Here’s a look at what various other bloggers have to say on the subject:

  • The point is to raise awareness of fat-phobia and size discrimination; fight the idea of the ‘’right’’ or ‘’ideal’’ body shape; fight the diet industry; and honor the victims of eating disorders and weight loss surgery. (Bust Blog)
  • As a health counselor, I don’t like to take anything away, but instead, add in great things. So today, I want you to check in with yourself and eat what you want. I want you to eat when you’re hungry and stop when you’re full. I want you to move your body only in the most delicious ways that feel good. (Body Love Wellness Blog – which also includes sixteen reasons not to diet)
  • Today I plan to celebrate INDD (International No Diet Day: May 6th) by taking a moment to tell myself one thing I LOVE about the body I have. I sincerely hope you’ll join as well in at least one day of not fighting against the body you have. Take a tiny moment to appreciate the wonderful body you have; no matter WHAT its appearance; as the incredible package to your life on this planet that it truly is. (I AM in shape. ROUND is a shape.)
  • It’s an annual day to celebrate body diversity and appreciate all natural sizes and shapes; a day to bring understanding that “one size does NOT fit all;” a day to affirm everyBODY’s right to health and well-being; a day to end weight discrimination and sizism; and a day to remember the victims of eating disorders and bariatric surgery. More than 8,000 people, mostly healthy young women, are estimated to have died from bariatric surgery just in 2005. (Junkfood Science)

What do you think? Have you done anything to celebrate?

3 Comments
  1. mariazk permalink
    May 7, 2009 1:08 am

    I have continued with my ‘chocolate a day’ ritual! : )

    I agree with your point Elizabeth; “the effort…which is only possible or healthy for some women” is true. I would much rather eat and be merry then worry about osteoporosis or Vit-A/B/C/D deficiencies to name a few.

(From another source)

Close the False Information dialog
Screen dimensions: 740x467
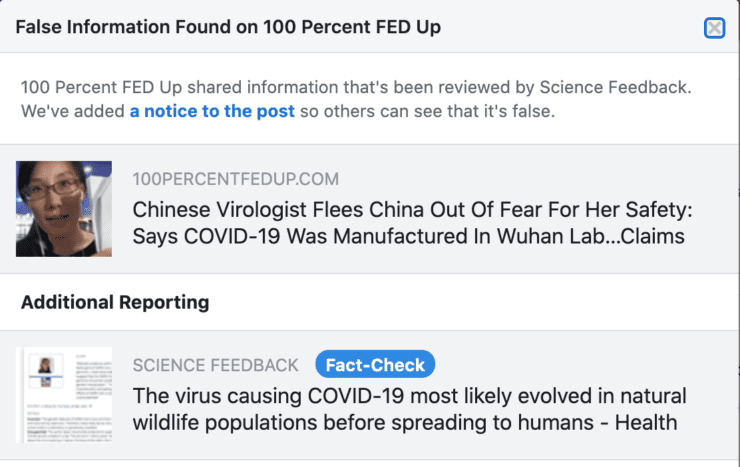tap(714, 28)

    I think there’s a reason why we are made a certain way, so let’s take this day to celebrate our unique selves!

  2. May 7, 2009 12:28 pm

    I agree that a harmful diet culture has lead to many body-image related problems, but on the flip side many Americans are unhealthy because of their poor diets.
    It’s a semantic issue – we have two distinct meanings for the same word – but the idea that a “diet” (meaning eating properly) is necessarily harmful to women’s (or anyone’s!) mental health is misleading. Let’s have a “healthy diet” day!

  3. May 7, 2009 2:48 pm

    SK -I see what you’re saying, but the name of the day is based on the more common usage: when people say they’re on a diet, they mean what in the Irish language is literally translated as “on lack of food” – a restrictive eating regime intended to lead to weight loss. People would assume I was telling a joke if I told them I was on a diet and later clarified that I meant a vegan diet or a healthy diet.

    If you want to reclaim the term, however, I’d be all in favor of going back to the Greek root, diaita, meaning a way of life.